**Brano proposto:**
OH BOY, È TORNATO GEORGE! - LA CHECCA DEI CULTURE CLUB SI È DISINTOSSICATA, HA PERSO 40 CHILI, PUBBLICA IL PRIMO ALBUM IN 18 ANNI E SPARA LA FRASE DEL GIORNO: “NON C’È NULLA DI MEGLIO CHE LA CATTIVA PUBBLICITÀ”

Krissi Murison per "Vanity Fair"

Boy George vuole mostrarmi una foto sul suo cellulare. Una paparazzata, sei anni fa, mi dice, che mostra tutti i 120 chili che aveva addosso, molto tempo prima che si ripulisse dalla droga. «Deve vederla! Però credo che sia un po' photoshoppata: sapevo di avere un brutto aspetto, ma non pensavo così brutto».

Non la trova. Passa a descrivermi in dettaglio il suo nuovo regime salutista: dieta rigorosa e tanto esercizio fisico. Si allena dalle tre alle cinque volte alla settimana con sessioni di boxe, danza e corsa. Ora pesa 82 chili e ha uno sguardo luminoso. «La regola è molto semplice: se il cibo compare in una pubblicità, non devi mangiarlo».

Siamo sul set del suo nuovo video, una palestra di boxe a Charlton, a sud-est di Londra. Non lontano da dove è cresciuto, assieme agli altri cinque figli di una coppia di immigrati irlandesi, Gerry e Dinah O'Dowd. Mentre chiacchieriamo non smette di lanciare occhiate furtive all'orologio: non manca molto all'ora di cena. «Devo ammettere che penso sempre al mio pasto successivo».

**Record forniti:**
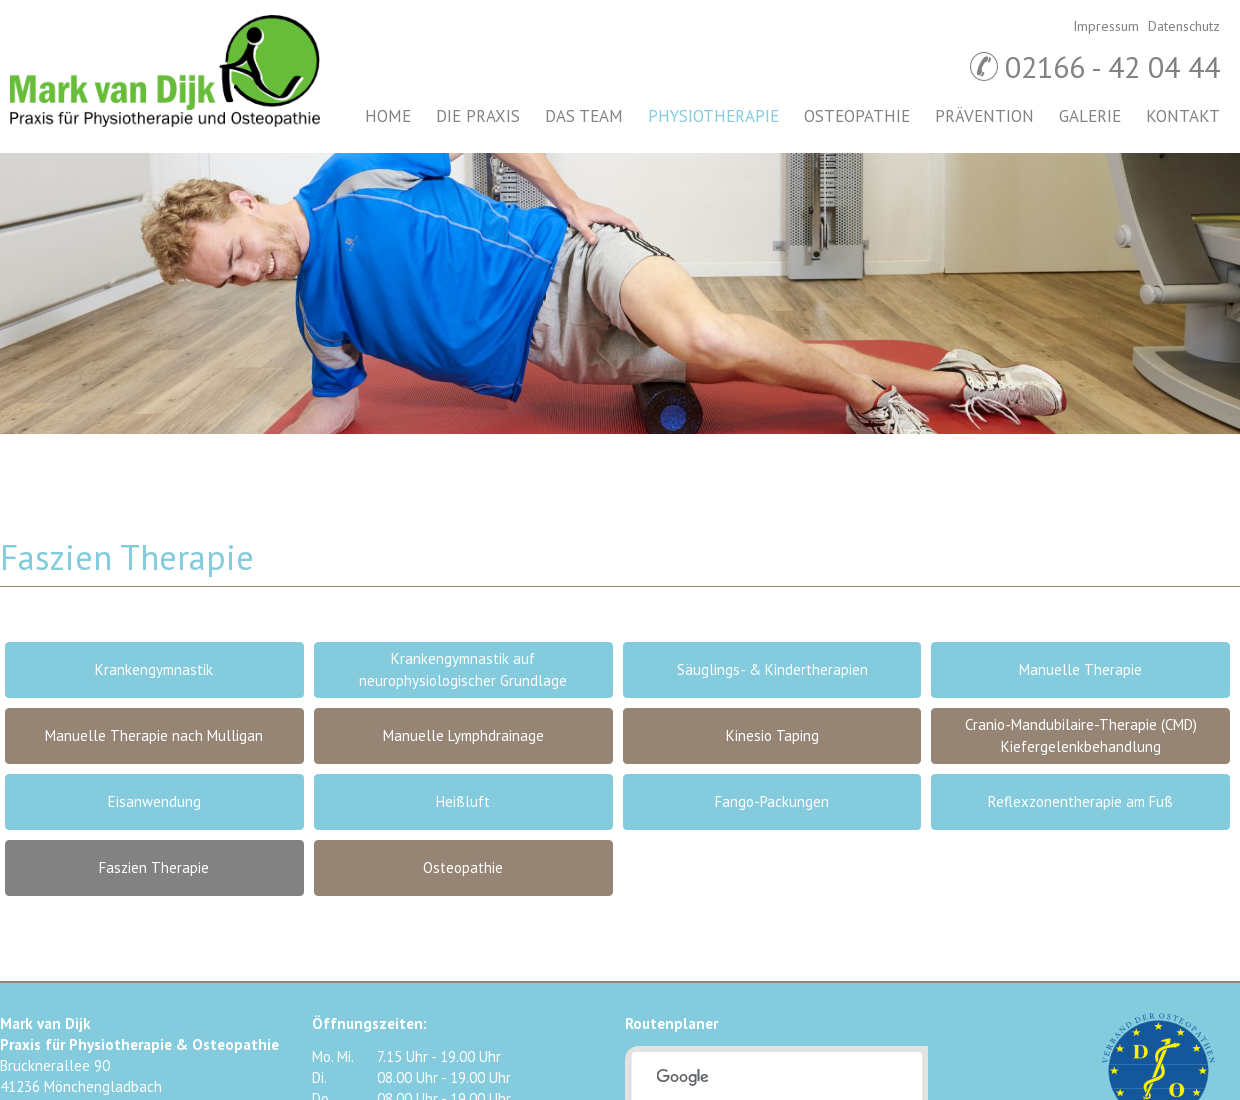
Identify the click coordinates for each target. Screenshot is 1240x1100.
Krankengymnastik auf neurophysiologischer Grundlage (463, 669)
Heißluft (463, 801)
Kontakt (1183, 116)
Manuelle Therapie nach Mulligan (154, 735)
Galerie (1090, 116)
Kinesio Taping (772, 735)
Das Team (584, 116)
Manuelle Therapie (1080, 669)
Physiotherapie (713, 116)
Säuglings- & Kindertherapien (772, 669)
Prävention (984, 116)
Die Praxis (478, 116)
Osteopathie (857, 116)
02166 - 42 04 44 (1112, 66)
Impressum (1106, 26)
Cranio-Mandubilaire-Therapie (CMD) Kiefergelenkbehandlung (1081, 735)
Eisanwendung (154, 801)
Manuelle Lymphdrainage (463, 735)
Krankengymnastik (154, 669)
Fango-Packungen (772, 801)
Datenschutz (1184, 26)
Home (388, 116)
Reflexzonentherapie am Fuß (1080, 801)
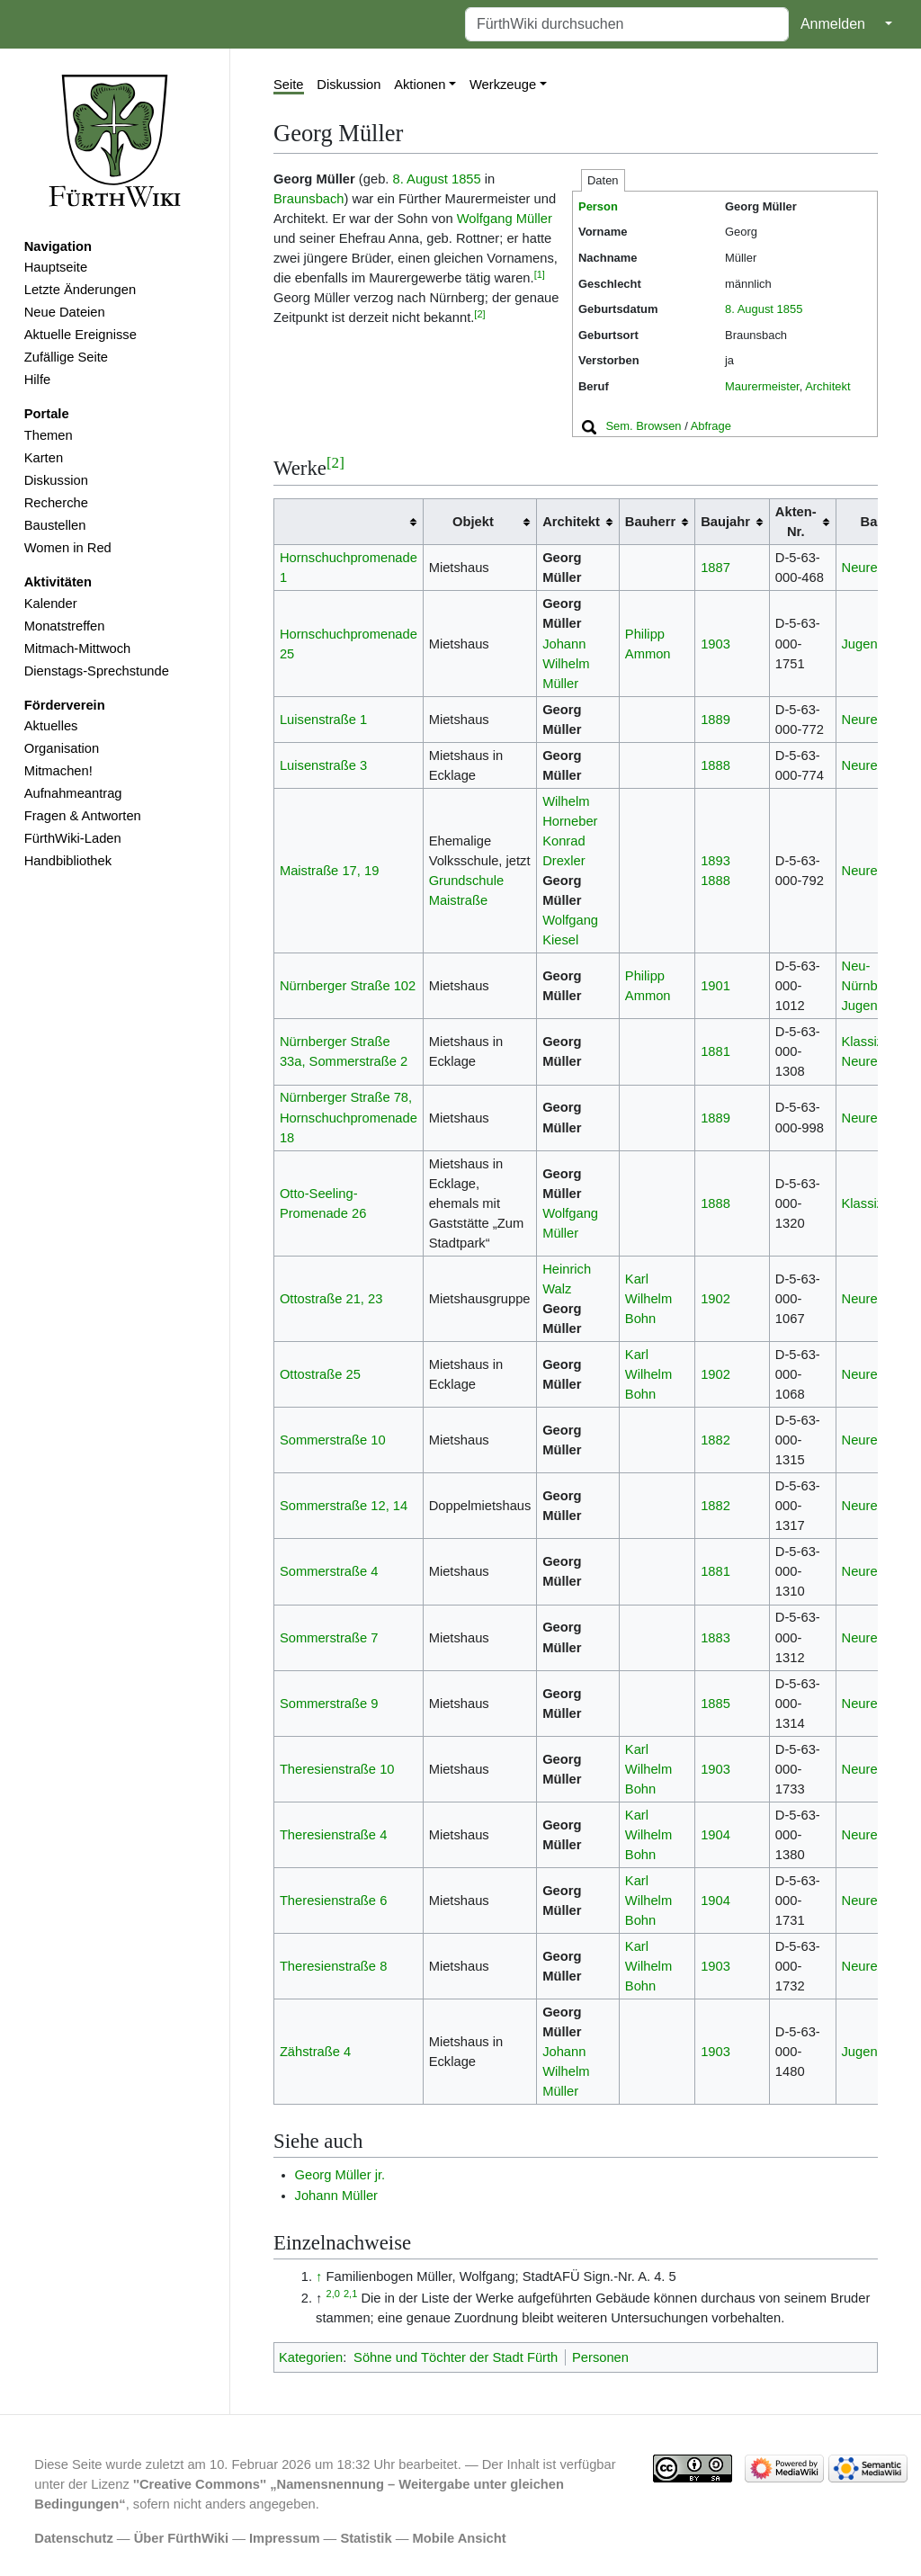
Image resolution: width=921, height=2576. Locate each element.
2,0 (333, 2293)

* * *

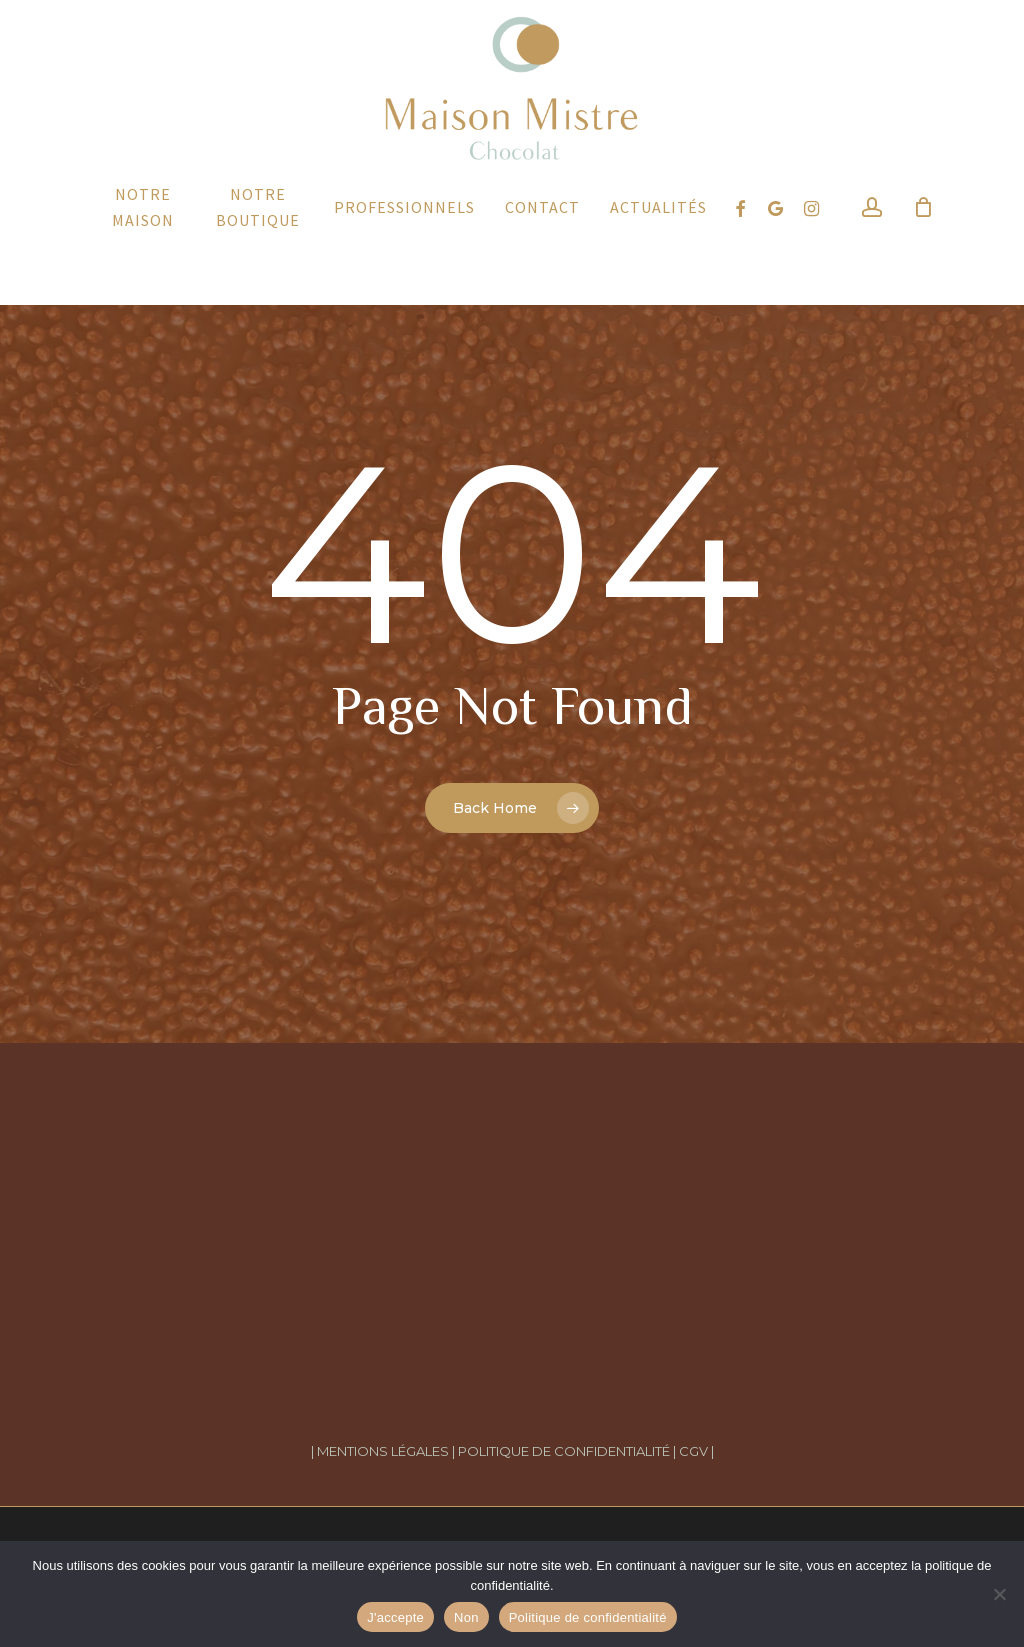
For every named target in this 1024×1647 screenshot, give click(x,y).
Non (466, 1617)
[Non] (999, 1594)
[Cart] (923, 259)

**Consegna A:**
Estrai dai record, senza alcuna modifica, le righe che vanno da quella contenente "Identify the click" fino a quella contenente "Die Praxis (478, 116)", entrambe incluse.
**Consegna B:**
Scrivi il seguito del brano sull'intervista a Boy George, riprendendo subito dopo l'ultima frase.
Il brano e i record non hanno alcun legame tra loro.

**Risposta A:**
Identify the click coordinates for each target. Screenshot is 1240x1100.
Krankengymnastik auf neurophysiologischer Grundlage (463, 669)
Heißluft (463, 801)
Kontakt (1183, 116)
Manuelle Therapie nach Mulligan (154, 735)
Galerie (1090, 116)
Kinesio Taping (772, 735)
Das Team (584, 116)
Manuelle Therapie (1080, 669)
Physiotherapie (713, 116)
Säuglings- & Kindertherapien (772, 669)
Prävention (984, 116)
Die Praxis (478, 116)

**Risposta B:**
Un muscoloso ballerino a torso nudo si avvicina, si parla dello scompiglio ­creato dal video di Wrecking Ball con Miley Cyrus nuda. «Non c'è nulla di meglio che la cattiva pubblicità», mormora quasi soprappensiero il ragazzo. L'acqua che George sta bevendo gli va quasi di traverso. «Ma è quello che dicevo io anni fa!», esclama, scoppiando a ridere.

Due giorni più tardi lo incontro di nuovo. Gli dico subito che ho visto su Google la foto incriminata. Sapevo che era ingrassato ma non credevo così tanto. Gli chiedo che droghe prendesse. Di colpo assume un tono scontroso: «Ma che razza di intervista è questa? Al diavolo le droghe! Non ne voglio parlare. In quanto ad ammissioni di colpa, ho già dato, io».

Ha ragione. Dopo gli anni '80 della sua dipendenza da cocaina ed eroina, i problemi sono affiorati di nuovo dopo il 2000. Per finire, all'inizio del 2009, alla condanna a 15 mesi di carcere per aver ammanettato un escort norvegese, il ventottenne Audun Carlsen, e averlo percosso con una catena in una sorta di delirio indotto dagli stupefacenti. Non era solo, però: c'era un complice, mai identificato.

George non ha mai parlato in pubblico di questo episodio. «E non ne ho intenzione», precisa con puntiglio. «Non lo farò mai». Perché no? «Non gioverebbe a nessuno. Sono andato in prigione, il processo si è chiuso: fine della storia. È una cosa che appartiene al passato e non ne voglio parlare più».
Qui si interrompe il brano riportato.